Sabah telefonumun sesiyle uyandım. Yataktan doğrulup elime aldım. Arayanın Hazel olduğunu görüp açtım
"Uykucu hadi kalk."
"Nooluyo kızım yaa daha karga bokunu yemeden."
"O karga çoktan bişiyler yedi de doydu bile. Saat 1'e geliyo."
"Yine de erken."
"Hazırlık yapıcaz heralde. Hadi kalk size geliyoruz."
Bu kısa konuşmadan sonra telefonu kapatıp odamdaki banyoya girdim. Kısa bir duş alıp tekrar odama gittim.
Kot çok kısa olmayan bir şort giyip üzerime de salaş beyaz bir tişört geçirip aynanın karşısına geçtim. Saçlarımı salıp kendine haline bıraktım.
Genel bir sandeleti de ayağıma geçirince hazırdım. Odamdan çıkıp aşağı inerken kapı çalmıştı. Ben tınlamayıp salona doğru ilerledim.
Hizmetçiler açardı nasıl olsa. Tam salonda koltuğa oturup yayılmıştım ki Nehir
"Kalk bakalım asalak. Gidiyoruz."
"Nereye ?"
"Odana"
"Niye?" Nehir Hazel'e dönüp
"Yok bu kız salak. Doğduğunda bunun götü yerine kafasına şaplak atmışlar."
Ben hala onları mal mal dinlerken bu sefer Hazel bana dönüp
"Kızım akşam gidiyoz ya bavul hazırlıycaz."
"Hee o iş."
"Hee o iş. Hadi kaldır kıymetlini."
Oturduğum yerden kalkıp odama doğru çıkmaya başladık. Odama girdiğimizde kızlar anında dolabımın önüne geçip kıyafet bakmaya başladılar.

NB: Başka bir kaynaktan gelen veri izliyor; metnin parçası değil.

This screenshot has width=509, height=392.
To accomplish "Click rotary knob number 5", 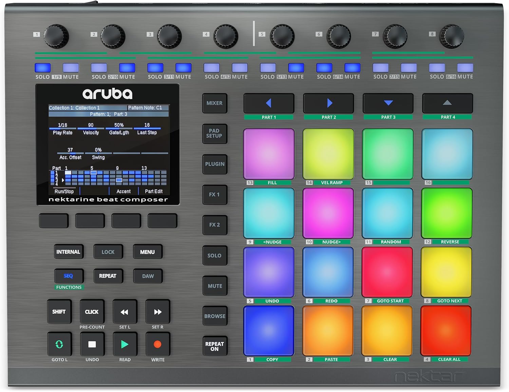I will pos(282,36).
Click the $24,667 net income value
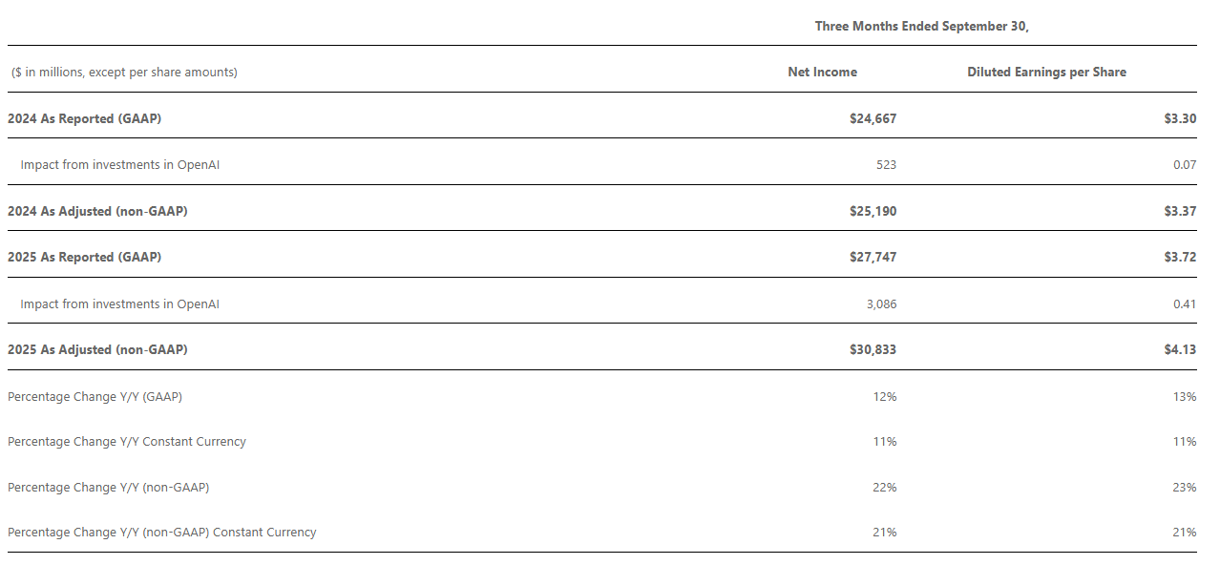The height and width of the screenshot is (565, 1220). 873,119
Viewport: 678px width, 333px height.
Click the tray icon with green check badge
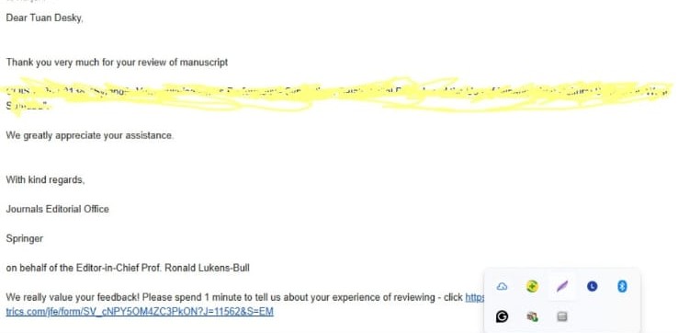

Tabii biliyolar ne keder üşengeç olduğumu. Benim yerime bavulumu onlar hazırlıycak. Tabii bi yandan eğer hazırlamazlarsa onlardan geçineceğimi de bilirler.
Birkaç kere öyle olmuştu. Kendi bavulumu hazırlamadığım için alta birinden üste birinden aldığım kıyafetleri felan giymiştim.
Şimdi diyceksiniz hizmetçiye felan hazırlatsaydın diye. Yabancıların eşyalarıma dokunmasından pek hoşlanmam. Hizmetçileri de tanımadığıma göre yapcak bişiy yok.
Kızlarla orta okuldan beri arkadaşız. Nehirle 6. Sınıfta Hazelle 8.sınıfta tanıştık. O zamanlardan beri de en iyi arkadaşlarız.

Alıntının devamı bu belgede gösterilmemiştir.